GIVEN RECORDS:
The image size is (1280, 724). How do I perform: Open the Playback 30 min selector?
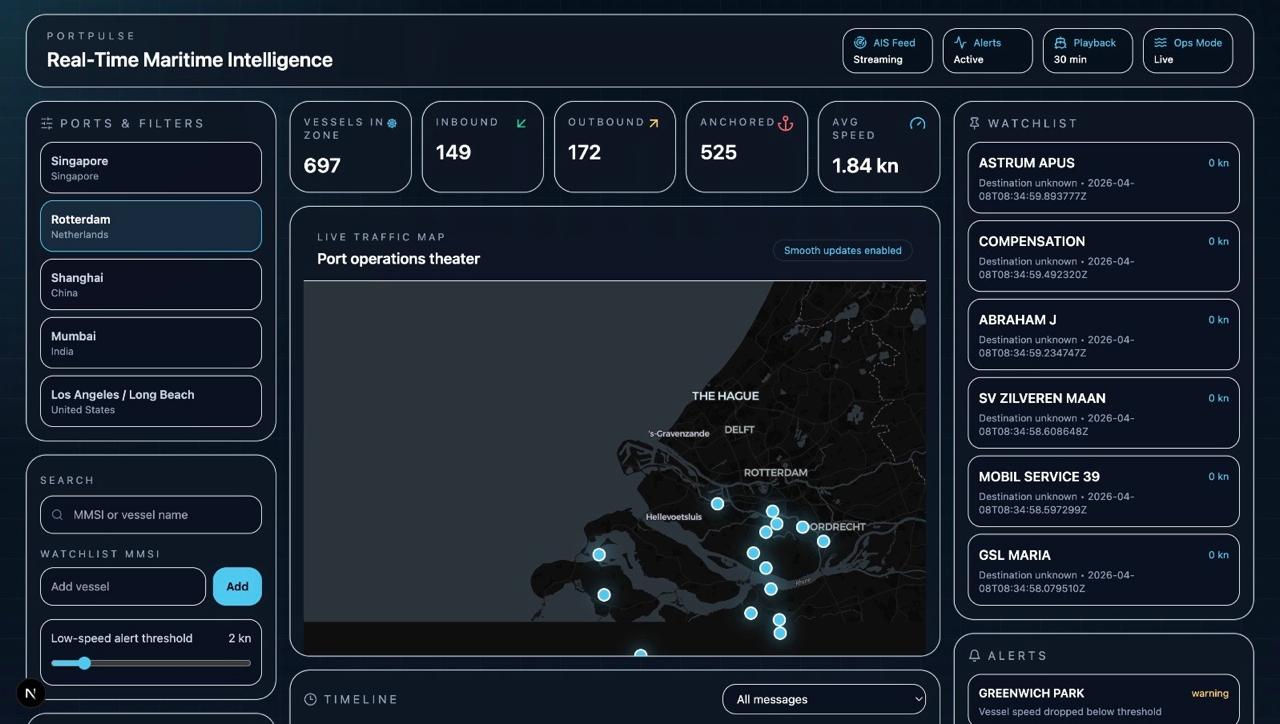1087,51
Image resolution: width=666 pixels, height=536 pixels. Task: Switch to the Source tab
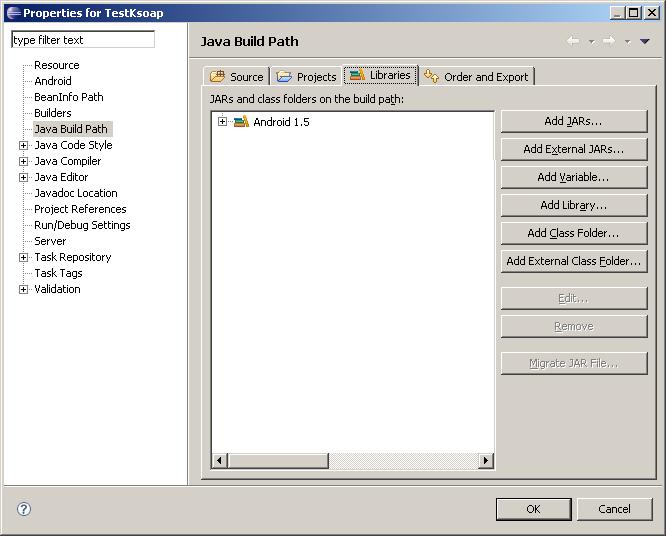(237, 76)
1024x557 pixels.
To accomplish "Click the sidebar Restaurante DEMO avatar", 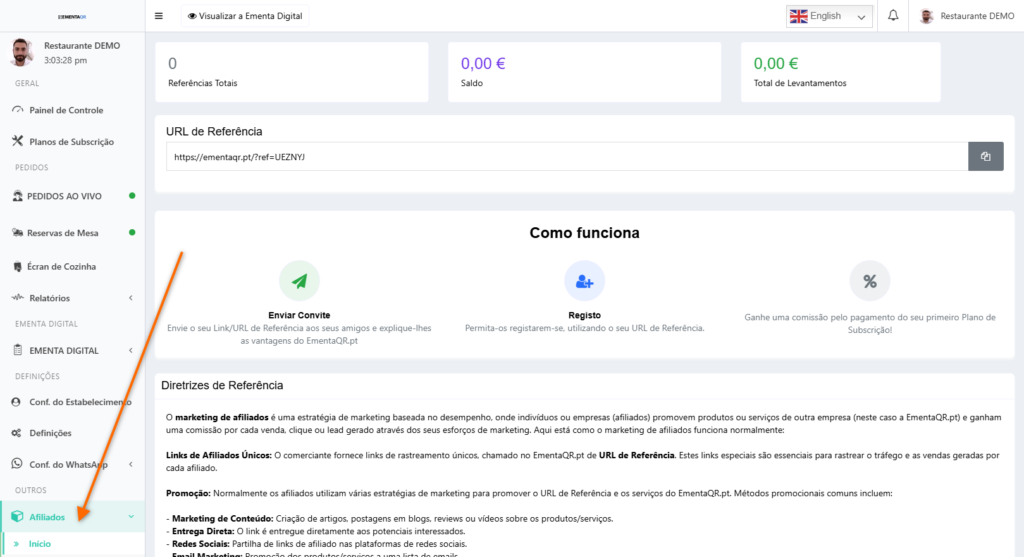I will tap(22, 52).
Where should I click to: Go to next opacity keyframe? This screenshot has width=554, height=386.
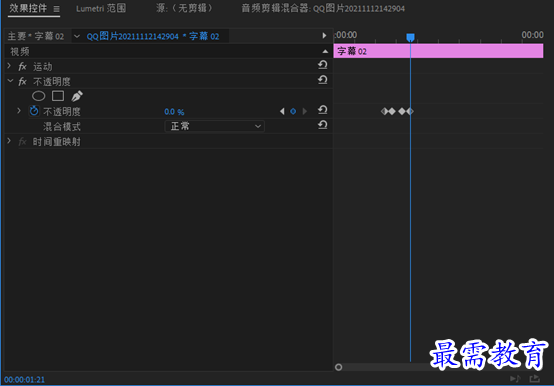tap(305, 112)

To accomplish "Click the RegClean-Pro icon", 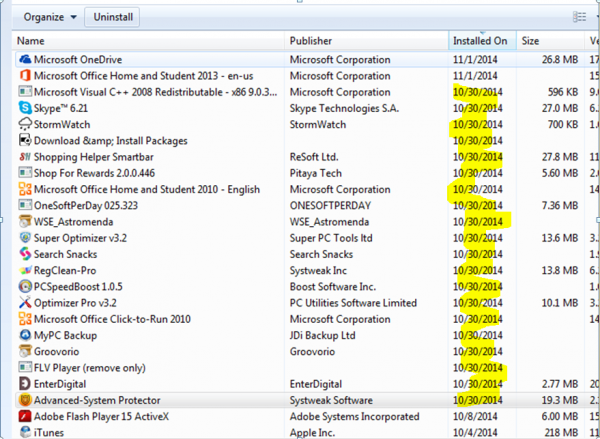I will click(x=25, y=270).
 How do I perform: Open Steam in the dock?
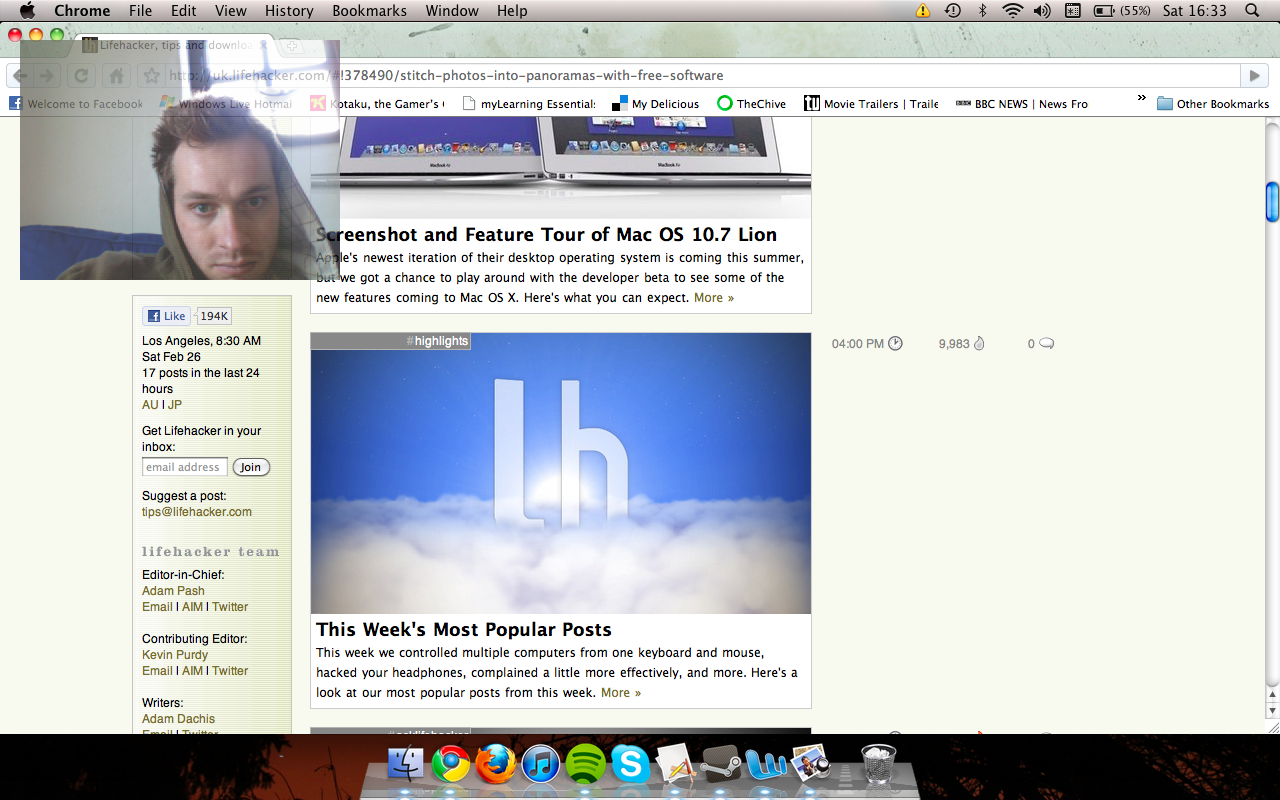pyautogui.click(x=721, y=765)
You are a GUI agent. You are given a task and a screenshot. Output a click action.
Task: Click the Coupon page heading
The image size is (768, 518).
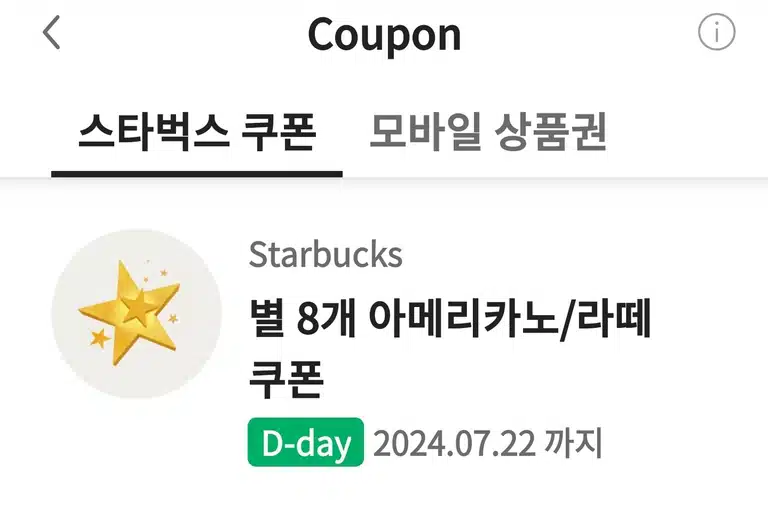[x=384, y=34]
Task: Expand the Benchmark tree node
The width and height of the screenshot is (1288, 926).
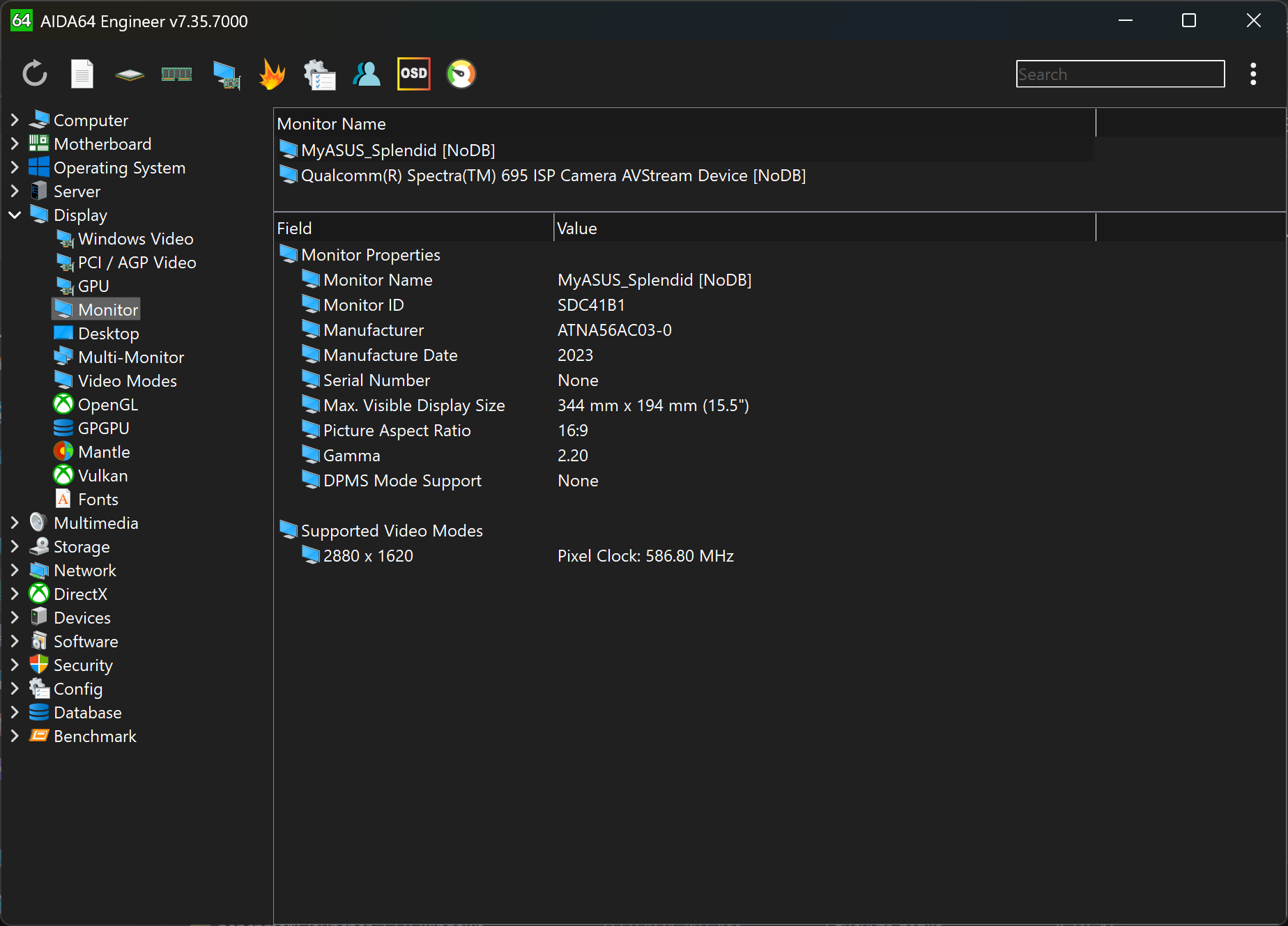Action: click(15, 736)
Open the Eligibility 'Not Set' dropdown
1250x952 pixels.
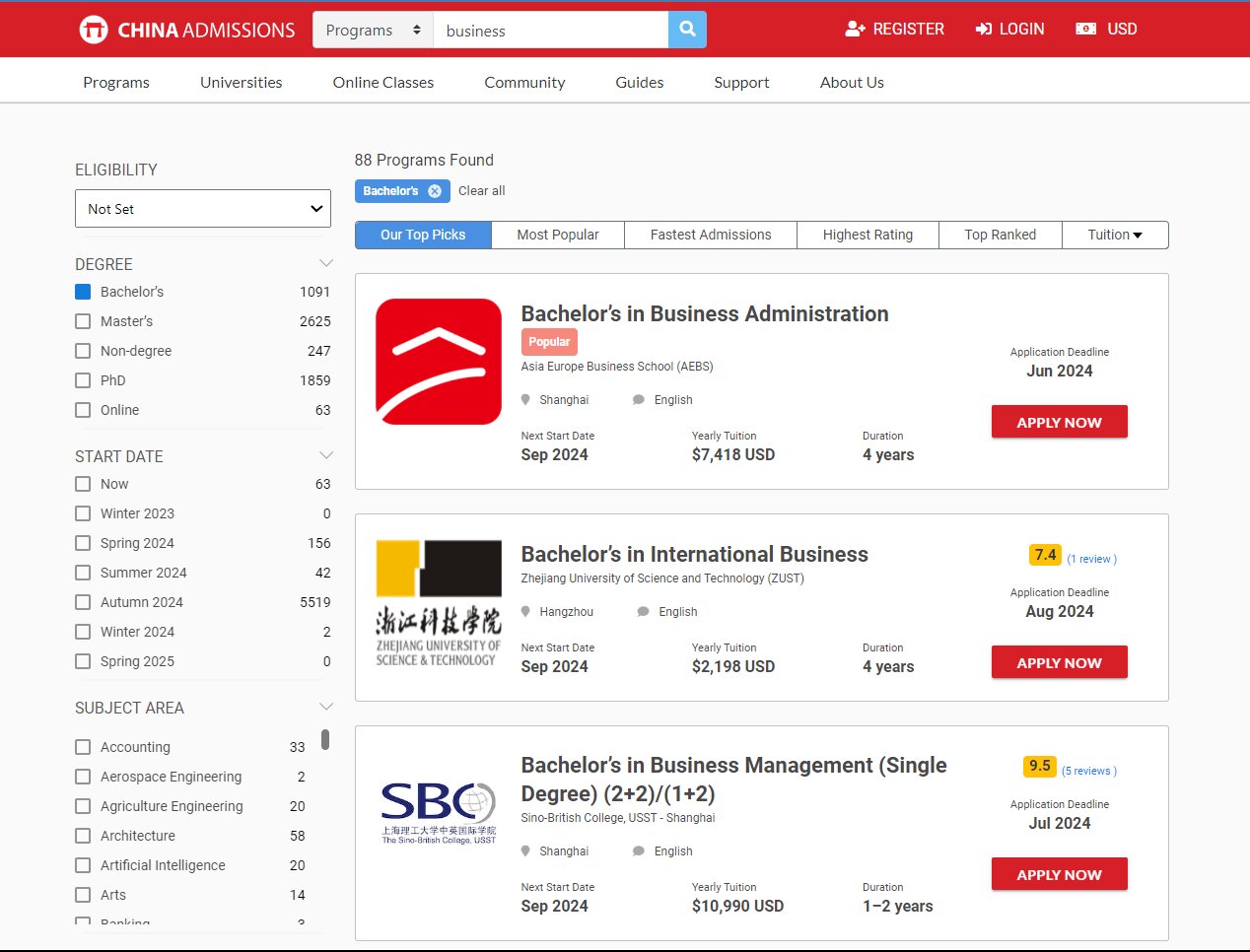click(203, 209)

WHAT TO DO:
Only the lines from the one with "Task: Expand the Benchmark tree node" through the last line of the records above are wanted, copied exactly and with pictures omitted.

RESPONSE:
Task: Expand the Benchmark tree node
The width and height of the screenshot is (1288, 926).
Action: click(15, 736)
Open the Eligibility 'Not Set' dropdown
1250x952 pixels.
click(203, 209)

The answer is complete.